Riker imagined the weapon slashing Sparrow’s hair, her eyes getting wider, awaiting worse mutilation as the razor moved close to her face – her brand-new face – stringing out the tension until she lost her mind.
Mallory moved closer to the bed. ‘What about that mark on her arm? That looks like a razor, too.’

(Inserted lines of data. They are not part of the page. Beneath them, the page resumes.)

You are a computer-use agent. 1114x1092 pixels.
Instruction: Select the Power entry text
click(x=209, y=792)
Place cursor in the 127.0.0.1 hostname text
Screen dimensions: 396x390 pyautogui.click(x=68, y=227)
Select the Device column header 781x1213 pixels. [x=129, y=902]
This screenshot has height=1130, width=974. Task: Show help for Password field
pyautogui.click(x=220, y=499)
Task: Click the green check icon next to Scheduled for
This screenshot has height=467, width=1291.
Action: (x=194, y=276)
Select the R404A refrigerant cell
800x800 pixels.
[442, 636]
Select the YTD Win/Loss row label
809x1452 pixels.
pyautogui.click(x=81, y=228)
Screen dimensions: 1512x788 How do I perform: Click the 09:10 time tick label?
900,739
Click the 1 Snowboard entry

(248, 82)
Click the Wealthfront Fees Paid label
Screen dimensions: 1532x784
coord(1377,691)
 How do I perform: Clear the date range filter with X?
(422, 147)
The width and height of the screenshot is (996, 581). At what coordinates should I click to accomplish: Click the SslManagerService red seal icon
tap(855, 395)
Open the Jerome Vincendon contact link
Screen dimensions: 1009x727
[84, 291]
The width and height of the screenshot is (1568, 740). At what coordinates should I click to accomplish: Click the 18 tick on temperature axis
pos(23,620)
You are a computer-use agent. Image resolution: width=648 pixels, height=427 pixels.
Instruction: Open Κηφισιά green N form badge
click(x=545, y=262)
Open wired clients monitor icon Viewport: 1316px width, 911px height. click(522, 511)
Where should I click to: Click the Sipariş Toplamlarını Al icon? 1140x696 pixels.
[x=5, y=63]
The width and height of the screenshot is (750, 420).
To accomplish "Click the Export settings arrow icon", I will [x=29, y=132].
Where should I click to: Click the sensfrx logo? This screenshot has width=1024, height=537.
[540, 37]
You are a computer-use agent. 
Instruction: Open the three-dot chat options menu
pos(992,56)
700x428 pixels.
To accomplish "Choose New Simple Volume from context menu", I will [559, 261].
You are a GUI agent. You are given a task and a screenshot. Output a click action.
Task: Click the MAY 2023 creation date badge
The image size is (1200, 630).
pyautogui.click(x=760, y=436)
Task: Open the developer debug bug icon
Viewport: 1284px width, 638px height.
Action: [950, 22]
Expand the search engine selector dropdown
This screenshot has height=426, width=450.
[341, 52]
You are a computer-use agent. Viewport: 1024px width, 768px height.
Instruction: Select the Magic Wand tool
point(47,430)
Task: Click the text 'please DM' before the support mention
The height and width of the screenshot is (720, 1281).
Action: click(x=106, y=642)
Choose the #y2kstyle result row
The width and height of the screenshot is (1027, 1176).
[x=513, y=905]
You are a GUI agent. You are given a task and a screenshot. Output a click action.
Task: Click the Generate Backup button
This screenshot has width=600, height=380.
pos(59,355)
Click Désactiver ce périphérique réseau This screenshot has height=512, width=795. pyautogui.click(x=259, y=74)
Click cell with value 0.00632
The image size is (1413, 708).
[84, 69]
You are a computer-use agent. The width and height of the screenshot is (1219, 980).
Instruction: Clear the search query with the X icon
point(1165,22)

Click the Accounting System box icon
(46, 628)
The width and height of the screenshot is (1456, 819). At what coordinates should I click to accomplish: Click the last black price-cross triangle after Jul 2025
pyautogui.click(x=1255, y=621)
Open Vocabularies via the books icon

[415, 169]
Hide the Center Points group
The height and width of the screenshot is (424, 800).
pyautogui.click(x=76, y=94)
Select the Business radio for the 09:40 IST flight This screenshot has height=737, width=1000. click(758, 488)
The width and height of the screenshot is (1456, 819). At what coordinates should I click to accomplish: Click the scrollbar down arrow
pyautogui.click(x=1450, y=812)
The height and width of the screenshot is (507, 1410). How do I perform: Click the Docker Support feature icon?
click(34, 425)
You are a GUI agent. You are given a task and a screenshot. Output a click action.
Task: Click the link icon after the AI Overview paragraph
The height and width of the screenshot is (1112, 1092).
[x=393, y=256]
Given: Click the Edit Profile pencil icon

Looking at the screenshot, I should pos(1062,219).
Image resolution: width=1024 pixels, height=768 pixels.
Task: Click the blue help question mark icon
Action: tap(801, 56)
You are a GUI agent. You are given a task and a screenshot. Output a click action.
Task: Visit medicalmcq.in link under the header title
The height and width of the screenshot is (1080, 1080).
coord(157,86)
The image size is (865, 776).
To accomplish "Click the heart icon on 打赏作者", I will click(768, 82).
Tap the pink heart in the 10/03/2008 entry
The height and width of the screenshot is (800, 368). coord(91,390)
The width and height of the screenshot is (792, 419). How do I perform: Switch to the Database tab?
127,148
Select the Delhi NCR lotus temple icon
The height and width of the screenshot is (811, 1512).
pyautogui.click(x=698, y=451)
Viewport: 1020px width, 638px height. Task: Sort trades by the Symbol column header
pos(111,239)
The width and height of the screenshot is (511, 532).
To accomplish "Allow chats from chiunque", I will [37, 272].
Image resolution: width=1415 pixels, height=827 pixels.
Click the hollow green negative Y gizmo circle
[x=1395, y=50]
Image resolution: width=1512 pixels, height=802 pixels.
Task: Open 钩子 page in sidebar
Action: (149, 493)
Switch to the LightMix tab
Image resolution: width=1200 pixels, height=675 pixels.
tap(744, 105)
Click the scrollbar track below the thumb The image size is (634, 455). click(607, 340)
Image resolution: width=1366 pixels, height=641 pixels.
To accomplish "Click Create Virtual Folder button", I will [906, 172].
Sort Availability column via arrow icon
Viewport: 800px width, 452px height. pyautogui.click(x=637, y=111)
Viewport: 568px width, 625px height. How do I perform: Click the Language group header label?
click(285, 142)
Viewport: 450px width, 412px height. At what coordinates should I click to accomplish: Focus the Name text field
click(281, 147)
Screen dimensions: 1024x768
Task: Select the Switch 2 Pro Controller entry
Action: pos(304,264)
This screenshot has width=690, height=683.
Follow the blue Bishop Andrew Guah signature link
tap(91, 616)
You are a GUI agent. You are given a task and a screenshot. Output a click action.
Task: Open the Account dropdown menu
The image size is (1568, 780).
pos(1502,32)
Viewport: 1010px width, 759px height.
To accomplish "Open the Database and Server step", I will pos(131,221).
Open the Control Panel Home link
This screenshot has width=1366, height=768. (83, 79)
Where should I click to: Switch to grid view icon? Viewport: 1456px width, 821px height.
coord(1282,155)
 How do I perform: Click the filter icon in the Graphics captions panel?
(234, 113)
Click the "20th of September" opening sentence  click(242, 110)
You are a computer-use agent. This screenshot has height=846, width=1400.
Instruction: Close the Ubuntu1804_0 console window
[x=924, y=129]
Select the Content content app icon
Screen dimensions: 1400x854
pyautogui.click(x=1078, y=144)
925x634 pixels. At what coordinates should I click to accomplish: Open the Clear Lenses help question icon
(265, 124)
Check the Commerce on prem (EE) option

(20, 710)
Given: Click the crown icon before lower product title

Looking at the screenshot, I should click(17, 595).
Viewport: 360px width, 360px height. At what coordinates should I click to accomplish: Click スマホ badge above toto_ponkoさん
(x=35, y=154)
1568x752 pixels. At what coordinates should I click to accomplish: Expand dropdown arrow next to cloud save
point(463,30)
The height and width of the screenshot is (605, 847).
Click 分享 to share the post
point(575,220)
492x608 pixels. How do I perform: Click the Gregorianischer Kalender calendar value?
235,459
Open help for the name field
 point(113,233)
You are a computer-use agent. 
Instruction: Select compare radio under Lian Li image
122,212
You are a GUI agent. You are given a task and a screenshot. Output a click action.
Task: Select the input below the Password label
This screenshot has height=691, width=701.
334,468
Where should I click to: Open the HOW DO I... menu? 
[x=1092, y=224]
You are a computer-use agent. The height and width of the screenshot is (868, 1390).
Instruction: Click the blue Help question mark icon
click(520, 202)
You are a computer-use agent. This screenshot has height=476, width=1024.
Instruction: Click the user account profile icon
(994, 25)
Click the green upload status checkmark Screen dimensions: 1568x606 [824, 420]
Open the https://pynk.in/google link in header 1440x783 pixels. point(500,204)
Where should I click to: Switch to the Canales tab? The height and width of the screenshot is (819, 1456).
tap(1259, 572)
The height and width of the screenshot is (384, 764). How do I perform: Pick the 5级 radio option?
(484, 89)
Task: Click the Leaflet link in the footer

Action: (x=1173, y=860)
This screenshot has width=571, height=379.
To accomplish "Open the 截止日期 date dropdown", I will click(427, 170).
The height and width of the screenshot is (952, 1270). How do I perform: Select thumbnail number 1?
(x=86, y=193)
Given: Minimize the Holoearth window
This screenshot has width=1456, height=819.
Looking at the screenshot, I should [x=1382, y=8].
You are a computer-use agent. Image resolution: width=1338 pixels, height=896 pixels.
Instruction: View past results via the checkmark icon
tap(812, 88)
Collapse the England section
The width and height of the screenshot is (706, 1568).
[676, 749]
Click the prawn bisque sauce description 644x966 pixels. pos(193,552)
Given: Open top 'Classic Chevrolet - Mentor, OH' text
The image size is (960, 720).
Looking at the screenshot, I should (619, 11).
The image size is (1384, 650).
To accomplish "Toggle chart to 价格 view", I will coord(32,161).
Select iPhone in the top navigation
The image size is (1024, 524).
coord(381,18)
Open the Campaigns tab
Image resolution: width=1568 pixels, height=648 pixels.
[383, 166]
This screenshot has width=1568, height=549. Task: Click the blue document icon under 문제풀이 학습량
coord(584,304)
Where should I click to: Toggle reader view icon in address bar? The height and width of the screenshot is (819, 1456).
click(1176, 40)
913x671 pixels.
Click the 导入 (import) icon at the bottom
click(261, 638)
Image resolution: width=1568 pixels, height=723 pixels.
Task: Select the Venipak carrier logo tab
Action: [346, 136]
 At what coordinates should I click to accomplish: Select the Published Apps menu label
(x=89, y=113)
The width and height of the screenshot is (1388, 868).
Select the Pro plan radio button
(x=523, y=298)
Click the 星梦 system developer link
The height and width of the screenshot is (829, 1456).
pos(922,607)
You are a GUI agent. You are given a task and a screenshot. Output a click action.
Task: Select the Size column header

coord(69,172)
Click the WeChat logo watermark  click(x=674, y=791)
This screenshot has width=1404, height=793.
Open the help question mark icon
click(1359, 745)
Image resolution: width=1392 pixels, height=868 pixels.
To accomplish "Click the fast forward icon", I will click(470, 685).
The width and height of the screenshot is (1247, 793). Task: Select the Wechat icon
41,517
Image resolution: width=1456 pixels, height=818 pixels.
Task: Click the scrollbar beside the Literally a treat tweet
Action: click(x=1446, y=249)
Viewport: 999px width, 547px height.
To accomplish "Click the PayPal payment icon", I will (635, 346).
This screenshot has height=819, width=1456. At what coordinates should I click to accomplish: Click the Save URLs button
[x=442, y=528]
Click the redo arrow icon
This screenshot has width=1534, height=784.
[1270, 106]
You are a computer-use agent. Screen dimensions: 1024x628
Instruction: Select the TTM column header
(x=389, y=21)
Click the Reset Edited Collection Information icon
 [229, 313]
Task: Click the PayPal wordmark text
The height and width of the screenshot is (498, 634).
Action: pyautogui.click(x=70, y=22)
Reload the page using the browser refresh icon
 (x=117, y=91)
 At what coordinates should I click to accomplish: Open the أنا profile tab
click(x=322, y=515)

‘It might be,’ Slope corrected her. ‘So be careful with your notes, young lady. I will read every word before I sign them.’ He bent low for a better look at the long, thin scab on Sparrow’s arm. ‘This is days old – not a defensive wound.’ He consulted the patient chart. ‘Her doctor did a rape kit. No semen present. No sign of trauma to the genital area.’ He glanced at Mallory. ‘I can’t rule out sex with a condom and a compliant hooker. So don’t get creative.’ After rolling the nude woman on to her stomach, he examined the back of each knee, then checked her soles and the skin between her toes. There were no fresh punctures.